Alveolar and Bone Marrow-derived Macrophages Differ in Metabolism and Glutamine Utilization.

Changes in metabolic activity are key regulators of macrophage activity. Proinflammatory macrophages upregulate glycolysis, which promotes an inflammatory phenotype, whereas prorepair macrophages rely on oxidative metabolism and glutaminolysis to support their activity. Work to understand how metabolism regulates macrophage phenotype has been done primarily in macrophage cell lines and bone marrow-derived macrophages (BMDM). Our study sought to understand changes in metabolic activity of murine tissue-resident alveolar macrophages (AM) in response to LPS stimulation and to contrast them to BMDM. These studies also determined the contribution of glutamine metabolism using the glutamine inhibitor, 6-diazo-5-oxo-L-norleucine (DON).
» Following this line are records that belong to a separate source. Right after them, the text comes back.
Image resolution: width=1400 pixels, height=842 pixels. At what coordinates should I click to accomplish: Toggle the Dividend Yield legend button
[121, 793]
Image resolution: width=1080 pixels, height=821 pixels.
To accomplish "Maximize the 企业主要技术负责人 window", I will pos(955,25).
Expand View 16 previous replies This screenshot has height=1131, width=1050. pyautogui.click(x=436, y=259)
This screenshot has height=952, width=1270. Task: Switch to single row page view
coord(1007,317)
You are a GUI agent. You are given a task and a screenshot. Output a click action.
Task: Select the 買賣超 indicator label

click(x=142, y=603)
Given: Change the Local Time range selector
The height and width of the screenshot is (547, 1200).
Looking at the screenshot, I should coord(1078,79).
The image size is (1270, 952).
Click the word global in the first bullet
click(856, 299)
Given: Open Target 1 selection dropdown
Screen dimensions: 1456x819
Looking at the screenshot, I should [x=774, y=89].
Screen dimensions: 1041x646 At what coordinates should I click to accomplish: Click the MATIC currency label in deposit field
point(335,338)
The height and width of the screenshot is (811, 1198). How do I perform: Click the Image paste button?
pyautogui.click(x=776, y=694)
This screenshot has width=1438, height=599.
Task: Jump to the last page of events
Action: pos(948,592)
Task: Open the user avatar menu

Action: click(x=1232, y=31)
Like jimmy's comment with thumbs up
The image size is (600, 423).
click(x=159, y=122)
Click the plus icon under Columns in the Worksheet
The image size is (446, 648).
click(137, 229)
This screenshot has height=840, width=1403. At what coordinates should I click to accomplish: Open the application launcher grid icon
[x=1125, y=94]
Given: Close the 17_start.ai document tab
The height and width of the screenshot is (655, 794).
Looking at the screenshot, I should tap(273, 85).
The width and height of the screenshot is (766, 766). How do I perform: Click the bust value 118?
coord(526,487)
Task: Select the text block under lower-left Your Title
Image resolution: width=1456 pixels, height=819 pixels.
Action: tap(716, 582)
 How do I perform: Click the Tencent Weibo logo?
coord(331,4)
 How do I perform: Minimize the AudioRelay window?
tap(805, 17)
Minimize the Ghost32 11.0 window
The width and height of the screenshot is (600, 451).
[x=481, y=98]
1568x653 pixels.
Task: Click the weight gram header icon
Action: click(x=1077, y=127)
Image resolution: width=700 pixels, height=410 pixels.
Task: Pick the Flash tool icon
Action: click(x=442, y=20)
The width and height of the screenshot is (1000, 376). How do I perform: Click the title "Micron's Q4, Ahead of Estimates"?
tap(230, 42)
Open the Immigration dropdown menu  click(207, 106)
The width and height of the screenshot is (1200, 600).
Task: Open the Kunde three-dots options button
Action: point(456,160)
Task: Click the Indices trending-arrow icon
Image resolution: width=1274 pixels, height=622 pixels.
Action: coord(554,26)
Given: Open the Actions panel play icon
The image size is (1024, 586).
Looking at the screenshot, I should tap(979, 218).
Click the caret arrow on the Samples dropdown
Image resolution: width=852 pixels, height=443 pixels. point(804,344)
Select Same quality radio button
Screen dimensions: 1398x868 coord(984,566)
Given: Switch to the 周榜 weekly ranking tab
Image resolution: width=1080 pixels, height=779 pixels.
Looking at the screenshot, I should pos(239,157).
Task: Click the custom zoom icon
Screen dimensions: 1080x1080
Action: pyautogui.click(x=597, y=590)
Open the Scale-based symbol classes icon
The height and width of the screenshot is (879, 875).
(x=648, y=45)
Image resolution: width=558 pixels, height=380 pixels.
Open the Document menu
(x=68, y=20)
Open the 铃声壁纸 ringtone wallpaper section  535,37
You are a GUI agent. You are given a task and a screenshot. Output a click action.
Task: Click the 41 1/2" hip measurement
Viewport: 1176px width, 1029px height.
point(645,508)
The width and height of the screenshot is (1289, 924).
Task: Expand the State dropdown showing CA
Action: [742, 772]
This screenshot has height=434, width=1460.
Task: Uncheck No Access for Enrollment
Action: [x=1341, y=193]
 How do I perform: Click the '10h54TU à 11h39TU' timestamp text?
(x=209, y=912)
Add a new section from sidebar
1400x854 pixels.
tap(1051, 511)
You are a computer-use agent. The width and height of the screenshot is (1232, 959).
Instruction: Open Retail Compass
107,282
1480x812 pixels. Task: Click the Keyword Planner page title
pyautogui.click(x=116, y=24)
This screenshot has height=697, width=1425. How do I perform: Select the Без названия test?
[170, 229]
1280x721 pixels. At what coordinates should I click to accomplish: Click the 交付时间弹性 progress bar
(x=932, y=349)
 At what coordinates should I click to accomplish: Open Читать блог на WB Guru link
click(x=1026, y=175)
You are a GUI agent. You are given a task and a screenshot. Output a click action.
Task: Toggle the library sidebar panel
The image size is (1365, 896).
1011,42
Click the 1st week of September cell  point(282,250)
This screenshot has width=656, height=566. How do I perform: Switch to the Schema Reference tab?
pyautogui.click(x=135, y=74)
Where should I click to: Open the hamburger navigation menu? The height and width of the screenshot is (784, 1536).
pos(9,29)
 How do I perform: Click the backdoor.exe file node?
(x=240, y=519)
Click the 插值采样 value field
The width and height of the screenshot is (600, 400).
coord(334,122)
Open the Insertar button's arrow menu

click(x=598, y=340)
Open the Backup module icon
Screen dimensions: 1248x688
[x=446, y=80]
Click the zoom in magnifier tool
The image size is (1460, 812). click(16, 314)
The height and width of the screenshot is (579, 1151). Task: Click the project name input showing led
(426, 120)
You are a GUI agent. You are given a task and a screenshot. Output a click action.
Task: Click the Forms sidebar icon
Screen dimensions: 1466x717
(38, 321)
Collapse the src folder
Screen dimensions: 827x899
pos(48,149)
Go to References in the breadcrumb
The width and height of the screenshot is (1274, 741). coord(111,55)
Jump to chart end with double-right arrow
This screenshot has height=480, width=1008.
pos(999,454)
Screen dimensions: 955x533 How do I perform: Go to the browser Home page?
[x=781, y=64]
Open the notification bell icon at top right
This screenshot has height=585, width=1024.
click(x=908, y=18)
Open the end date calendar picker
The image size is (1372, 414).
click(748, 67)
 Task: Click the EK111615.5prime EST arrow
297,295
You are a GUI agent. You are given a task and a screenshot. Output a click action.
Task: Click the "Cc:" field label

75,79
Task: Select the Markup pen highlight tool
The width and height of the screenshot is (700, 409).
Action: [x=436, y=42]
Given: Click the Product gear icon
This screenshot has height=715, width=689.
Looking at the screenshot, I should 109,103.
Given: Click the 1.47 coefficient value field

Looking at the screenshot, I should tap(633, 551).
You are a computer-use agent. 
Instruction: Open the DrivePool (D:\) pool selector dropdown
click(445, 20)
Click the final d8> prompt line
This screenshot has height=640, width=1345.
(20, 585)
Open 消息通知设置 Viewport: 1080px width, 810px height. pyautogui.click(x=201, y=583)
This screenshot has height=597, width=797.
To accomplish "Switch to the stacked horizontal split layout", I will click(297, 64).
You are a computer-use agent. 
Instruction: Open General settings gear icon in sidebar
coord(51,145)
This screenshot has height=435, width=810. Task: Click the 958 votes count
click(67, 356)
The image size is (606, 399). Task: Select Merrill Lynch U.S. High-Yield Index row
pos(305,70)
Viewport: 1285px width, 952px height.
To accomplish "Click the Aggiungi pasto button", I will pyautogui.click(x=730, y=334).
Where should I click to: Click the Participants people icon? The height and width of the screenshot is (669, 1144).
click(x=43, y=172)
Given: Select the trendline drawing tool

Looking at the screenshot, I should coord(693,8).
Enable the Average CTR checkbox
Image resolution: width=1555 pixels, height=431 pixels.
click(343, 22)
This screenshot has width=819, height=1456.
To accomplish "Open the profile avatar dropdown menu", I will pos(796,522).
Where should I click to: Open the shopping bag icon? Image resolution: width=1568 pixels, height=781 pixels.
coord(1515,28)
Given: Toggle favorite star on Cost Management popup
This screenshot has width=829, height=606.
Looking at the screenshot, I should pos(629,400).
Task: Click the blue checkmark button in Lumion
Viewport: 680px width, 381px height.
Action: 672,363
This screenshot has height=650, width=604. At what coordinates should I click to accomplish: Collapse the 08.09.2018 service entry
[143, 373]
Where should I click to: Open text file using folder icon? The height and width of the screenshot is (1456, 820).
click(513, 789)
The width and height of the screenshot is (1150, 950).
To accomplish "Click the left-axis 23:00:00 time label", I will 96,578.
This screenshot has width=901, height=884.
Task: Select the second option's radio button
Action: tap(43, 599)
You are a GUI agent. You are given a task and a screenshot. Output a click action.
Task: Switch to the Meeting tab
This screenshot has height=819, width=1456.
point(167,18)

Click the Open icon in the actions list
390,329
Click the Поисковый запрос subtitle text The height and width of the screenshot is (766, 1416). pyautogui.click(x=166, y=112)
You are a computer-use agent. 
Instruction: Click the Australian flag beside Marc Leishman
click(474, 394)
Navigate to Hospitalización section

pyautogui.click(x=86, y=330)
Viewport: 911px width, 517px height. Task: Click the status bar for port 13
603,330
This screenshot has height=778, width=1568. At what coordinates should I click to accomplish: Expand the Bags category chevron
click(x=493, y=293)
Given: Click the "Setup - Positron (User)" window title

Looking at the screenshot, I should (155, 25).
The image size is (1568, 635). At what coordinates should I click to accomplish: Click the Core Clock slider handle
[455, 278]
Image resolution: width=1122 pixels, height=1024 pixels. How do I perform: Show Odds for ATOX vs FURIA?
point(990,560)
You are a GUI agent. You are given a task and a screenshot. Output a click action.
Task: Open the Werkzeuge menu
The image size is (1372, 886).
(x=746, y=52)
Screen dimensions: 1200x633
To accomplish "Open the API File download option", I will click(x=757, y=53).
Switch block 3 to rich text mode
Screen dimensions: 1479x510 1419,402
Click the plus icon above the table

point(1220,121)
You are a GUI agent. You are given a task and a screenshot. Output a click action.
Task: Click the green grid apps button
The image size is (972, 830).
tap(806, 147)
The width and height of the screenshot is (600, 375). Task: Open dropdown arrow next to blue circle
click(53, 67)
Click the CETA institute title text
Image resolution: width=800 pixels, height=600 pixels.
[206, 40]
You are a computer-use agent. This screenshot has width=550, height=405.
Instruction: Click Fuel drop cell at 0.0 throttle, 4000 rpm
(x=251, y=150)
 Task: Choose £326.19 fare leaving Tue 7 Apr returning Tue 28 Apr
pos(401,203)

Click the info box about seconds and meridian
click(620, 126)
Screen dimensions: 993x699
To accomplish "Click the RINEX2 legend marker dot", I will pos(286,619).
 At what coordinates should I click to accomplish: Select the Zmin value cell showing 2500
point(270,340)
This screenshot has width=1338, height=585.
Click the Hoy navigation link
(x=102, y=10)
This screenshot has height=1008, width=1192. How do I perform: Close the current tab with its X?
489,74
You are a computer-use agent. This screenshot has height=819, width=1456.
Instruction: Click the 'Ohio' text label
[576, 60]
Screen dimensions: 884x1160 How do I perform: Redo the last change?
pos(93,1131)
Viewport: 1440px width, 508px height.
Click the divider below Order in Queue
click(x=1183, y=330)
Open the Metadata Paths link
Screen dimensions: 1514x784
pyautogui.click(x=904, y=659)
We found that compared with BMDM, AM have higher rates of oxygen consumption and contain a higher concentration of intracellular metabolites involved in fatty acid oxidation. In response to LPS, BMDM, but not AM, increased rates of glycolysis. Inhibition of glutamine metabolism using DON altered the metabolic activity of AM but not BMDM. Within AM, glutamine inhibition led to increases in intracellular metabolites involved in glycolysis, the tricarboxylic acid (TCA) cycle, fatty acid oxidation, and amino acid metabolism. Glutamine inhibition also altered the metabolic response to LPS within AM but not BMDM. Our data reveal striking differences in the metabolic activity of AM and BMDM.